Task prompt:
Will you quote precisely the lines that run from the top of the material below to the line containing "Task: Click snippet", both ends included?

+--

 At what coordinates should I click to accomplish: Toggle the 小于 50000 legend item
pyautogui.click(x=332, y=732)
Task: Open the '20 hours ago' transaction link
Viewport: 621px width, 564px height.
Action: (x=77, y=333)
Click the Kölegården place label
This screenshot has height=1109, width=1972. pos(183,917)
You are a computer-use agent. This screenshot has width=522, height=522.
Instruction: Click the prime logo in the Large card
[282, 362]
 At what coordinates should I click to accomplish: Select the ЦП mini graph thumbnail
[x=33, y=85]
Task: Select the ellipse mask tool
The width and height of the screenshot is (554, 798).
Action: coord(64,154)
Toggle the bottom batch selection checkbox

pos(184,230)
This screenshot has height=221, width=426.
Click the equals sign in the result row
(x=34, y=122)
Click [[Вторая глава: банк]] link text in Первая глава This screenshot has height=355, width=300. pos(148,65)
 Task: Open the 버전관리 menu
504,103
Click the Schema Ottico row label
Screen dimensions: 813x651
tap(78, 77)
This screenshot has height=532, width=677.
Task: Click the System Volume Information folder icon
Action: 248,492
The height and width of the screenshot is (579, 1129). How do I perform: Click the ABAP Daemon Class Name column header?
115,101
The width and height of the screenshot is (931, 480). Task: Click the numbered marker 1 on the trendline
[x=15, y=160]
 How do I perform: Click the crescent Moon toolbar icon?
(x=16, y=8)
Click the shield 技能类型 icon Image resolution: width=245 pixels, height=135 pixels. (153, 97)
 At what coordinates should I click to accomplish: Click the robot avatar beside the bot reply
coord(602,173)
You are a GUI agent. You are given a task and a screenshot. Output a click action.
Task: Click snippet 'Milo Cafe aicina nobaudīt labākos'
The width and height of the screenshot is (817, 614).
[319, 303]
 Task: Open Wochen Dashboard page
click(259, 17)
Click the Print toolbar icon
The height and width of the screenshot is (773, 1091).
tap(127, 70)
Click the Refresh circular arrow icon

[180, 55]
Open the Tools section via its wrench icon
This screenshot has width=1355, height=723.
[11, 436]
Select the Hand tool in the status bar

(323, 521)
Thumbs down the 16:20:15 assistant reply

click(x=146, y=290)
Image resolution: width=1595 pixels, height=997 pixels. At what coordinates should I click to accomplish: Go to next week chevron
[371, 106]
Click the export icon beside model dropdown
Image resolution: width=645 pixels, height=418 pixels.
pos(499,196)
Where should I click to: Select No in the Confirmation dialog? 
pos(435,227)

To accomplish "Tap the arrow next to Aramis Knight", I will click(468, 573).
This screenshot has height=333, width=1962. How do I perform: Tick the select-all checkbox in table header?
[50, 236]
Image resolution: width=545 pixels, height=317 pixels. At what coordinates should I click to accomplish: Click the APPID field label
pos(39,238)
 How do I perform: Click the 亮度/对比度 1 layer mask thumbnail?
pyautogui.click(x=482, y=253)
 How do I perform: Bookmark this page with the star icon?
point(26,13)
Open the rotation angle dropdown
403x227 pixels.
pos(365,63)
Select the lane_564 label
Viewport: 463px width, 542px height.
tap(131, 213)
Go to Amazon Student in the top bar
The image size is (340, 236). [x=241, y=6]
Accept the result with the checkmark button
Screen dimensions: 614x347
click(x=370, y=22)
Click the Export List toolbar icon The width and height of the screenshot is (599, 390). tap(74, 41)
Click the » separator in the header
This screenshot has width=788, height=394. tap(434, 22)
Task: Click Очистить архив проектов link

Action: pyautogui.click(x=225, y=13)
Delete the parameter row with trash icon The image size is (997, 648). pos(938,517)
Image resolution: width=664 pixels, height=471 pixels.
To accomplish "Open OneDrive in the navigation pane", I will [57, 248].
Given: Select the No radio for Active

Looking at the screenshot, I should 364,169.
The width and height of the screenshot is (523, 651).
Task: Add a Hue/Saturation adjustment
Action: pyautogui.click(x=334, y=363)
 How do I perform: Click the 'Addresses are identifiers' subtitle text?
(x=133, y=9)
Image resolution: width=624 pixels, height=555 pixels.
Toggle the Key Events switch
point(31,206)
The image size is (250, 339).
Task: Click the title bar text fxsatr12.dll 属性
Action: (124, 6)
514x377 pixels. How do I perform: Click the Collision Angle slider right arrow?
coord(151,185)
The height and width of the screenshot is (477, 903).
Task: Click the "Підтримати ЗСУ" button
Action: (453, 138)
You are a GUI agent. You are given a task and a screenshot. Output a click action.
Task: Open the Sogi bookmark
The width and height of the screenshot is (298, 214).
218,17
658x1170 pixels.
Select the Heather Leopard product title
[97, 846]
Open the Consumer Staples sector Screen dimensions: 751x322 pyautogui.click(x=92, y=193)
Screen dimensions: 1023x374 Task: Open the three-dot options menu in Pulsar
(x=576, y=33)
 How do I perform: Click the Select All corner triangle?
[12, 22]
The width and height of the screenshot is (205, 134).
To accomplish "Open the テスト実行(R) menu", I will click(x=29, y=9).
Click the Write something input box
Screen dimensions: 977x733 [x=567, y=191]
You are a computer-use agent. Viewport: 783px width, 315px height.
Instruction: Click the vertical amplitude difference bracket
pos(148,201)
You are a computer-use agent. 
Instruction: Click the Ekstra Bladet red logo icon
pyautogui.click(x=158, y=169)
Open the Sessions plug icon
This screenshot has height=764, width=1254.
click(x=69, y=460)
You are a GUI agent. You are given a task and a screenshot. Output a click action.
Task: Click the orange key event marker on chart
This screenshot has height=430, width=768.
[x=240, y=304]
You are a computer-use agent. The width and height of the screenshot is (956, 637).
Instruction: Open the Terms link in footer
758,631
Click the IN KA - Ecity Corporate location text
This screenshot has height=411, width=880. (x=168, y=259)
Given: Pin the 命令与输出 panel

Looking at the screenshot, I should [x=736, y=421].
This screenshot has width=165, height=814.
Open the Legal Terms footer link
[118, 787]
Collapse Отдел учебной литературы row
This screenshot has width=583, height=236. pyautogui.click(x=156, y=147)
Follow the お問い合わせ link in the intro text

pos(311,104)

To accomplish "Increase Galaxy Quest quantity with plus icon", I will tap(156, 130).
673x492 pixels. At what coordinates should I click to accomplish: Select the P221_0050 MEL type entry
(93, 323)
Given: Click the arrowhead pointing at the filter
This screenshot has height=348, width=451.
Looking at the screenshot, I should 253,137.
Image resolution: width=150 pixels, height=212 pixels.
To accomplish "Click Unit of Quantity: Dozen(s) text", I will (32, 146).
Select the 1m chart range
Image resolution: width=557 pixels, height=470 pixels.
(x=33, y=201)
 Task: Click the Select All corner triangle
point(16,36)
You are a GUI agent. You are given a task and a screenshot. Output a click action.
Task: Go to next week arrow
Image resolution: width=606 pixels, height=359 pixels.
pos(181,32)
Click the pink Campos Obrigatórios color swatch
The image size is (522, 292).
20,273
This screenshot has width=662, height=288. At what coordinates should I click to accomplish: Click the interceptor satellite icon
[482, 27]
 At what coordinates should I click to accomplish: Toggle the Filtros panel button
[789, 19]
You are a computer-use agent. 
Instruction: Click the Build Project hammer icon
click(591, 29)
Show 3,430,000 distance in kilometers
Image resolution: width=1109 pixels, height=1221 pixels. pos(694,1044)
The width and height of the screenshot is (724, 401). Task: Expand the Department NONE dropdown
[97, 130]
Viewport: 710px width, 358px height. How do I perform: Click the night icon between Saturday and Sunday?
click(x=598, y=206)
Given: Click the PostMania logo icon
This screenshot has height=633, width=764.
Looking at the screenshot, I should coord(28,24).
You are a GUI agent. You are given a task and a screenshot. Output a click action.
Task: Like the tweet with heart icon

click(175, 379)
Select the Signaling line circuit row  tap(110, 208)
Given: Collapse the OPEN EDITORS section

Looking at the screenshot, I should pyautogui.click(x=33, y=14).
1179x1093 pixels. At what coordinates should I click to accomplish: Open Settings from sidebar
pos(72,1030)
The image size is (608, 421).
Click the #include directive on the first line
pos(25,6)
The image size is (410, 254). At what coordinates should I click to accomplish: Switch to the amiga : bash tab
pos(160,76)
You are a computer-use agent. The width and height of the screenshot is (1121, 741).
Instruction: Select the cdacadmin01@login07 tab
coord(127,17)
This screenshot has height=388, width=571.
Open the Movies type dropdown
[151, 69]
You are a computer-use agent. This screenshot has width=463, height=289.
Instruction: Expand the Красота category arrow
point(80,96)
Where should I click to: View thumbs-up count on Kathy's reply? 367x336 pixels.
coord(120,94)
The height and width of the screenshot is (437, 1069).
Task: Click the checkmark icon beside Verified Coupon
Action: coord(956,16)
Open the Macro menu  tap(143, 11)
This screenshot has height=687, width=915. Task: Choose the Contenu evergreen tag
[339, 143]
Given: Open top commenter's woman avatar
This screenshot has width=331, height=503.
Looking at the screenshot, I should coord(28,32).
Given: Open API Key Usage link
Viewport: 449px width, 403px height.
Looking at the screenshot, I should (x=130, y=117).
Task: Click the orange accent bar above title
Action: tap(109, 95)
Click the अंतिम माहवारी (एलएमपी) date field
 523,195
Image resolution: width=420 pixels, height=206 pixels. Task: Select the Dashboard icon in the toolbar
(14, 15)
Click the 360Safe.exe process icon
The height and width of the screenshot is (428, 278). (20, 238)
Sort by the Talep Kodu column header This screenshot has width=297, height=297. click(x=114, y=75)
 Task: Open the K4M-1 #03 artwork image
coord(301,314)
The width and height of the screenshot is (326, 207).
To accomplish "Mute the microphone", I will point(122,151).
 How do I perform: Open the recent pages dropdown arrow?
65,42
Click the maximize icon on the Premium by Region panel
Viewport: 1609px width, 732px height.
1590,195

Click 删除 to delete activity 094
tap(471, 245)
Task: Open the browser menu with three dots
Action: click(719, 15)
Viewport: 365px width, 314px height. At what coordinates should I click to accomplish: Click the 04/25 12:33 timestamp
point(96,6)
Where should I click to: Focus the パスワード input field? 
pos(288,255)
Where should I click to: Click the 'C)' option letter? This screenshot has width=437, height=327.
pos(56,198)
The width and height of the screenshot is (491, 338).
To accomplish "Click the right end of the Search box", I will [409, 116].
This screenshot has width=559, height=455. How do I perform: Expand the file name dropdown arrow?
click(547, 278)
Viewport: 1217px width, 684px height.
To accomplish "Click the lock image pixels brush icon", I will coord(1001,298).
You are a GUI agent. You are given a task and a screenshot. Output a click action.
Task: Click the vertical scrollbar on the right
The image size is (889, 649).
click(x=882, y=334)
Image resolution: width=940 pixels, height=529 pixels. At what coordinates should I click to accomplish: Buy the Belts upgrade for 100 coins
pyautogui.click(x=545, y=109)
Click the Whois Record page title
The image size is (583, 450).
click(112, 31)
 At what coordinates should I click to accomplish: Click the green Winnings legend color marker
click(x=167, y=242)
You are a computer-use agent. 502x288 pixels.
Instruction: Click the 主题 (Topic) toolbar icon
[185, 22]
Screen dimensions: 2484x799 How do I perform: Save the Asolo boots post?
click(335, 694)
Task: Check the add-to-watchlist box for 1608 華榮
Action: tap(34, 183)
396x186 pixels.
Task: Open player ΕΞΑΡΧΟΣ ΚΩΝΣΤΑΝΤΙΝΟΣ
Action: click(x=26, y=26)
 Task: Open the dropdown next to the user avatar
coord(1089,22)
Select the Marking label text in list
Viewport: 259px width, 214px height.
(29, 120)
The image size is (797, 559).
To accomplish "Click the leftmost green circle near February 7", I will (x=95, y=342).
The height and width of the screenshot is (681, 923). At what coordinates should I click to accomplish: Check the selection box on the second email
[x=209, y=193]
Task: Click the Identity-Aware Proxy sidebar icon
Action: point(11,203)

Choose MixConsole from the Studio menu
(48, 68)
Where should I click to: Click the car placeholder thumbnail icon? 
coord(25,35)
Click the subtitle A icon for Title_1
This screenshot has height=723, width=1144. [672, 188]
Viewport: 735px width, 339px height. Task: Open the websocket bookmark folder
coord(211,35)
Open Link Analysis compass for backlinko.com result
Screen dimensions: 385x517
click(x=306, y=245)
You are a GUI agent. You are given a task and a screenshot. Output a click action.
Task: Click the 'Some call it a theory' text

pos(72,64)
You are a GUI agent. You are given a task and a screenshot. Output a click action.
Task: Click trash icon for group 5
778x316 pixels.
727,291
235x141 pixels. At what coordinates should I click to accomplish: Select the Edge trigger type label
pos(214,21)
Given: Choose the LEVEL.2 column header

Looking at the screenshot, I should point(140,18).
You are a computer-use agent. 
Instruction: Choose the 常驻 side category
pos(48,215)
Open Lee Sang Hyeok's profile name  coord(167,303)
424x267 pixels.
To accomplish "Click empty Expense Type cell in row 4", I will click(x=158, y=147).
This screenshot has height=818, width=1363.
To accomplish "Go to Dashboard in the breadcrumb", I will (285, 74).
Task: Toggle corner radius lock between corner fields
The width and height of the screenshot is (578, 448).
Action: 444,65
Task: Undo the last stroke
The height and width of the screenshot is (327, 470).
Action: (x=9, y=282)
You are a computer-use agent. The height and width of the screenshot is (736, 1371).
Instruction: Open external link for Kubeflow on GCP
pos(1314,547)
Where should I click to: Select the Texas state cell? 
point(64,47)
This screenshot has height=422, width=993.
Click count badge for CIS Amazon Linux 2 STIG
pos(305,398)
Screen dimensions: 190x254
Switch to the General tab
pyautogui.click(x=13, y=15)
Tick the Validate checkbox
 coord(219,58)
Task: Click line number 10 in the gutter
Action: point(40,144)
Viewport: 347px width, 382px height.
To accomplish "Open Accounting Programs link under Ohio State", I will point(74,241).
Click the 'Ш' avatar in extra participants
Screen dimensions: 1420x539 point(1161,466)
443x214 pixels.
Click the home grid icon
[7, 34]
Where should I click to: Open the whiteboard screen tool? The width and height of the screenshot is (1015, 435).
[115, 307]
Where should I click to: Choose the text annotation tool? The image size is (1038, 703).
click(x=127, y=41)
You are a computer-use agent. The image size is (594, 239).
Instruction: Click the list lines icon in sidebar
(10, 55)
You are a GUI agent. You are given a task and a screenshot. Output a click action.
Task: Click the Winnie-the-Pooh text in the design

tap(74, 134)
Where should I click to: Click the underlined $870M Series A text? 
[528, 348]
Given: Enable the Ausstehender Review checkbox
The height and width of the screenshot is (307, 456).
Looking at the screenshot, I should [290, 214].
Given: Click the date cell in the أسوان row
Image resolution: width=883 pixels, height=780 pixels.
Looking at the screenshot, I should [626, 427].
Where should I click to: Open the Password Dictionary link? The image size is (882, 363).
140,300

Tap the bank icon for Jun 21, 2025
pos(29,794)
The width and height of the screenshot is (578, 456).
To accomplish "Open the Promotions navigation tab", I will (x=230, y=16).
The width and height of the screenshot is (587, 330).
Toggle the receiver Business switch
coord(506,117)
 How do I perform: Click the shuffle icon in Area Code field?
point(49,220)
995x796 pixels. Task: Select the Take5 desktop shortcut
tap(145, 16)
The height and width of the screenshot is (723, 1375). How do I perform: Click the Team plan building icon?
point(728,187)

+--

Result:
 At what coordinates should I click to accomplish: Toggle the 小于 50000 legend item
pyautogui.click(x=332, y=732)
Task: Open the '20 hours ago' transaction link
Viewport: 621px width, 564px height.
Action: (x=77, y=333)
Click the Kölegården place label
This screenshot has height=1109, width=1972. pos(183,917)
You are a computer-use agent. This screenshot has width=522, height=522.
Instruction: Click the prime logo in the Large card
[282, 362]
 At what coordinates should I click to accomplish: Select the ЦП mini graph thumbnail
[x=33, y=85]
Task: Select the ellipse mask tool
The width and height of the screenshot is (554, 798).
Action: coord(64,154)
Toggle the bottom batch selection checkbox

pos(184,230)
This screenshot has height=221, width=426.
Click the equals sign in the result row
(x=34, y=122)
Click [[Вторая глава: банк]] link text in Первая глава This screenshot has height=355, width=300. pos(148,65)
 Task: Open the 버전관리 menu
504,103
Click the Schema Ottico row label
Screen dimensions: 813x651
tap(78, 77)
This screenshot has height=532, width=677.
Task: Click the System Volume Information folder icon
Action: 248,492
The height and width of the screenshot is (579, 1129). How do I perform: Click the ABAP Daemon Class Name column header?
115,101
The width and height of the screenshot is (931, 480). Task: Click the numbered marker 1 on the trendline
[x=15, y=160]
 How do I perform: Click the crescent Moon toolbar icon?
(x=16, y=8)
Click the shield 技能类型 icon Image resolution: width=245 pixels, height=135 pixels. (153, 97)
 At what coordinates should I click to accomplish: Click the robot avatar beside the bot reply
coord(602,173)
You are a GUI agent. You are given a task and a screenshot. Output a click action.
Task: Click snippet 'Milo Cafe aicina nobaudīt labākos'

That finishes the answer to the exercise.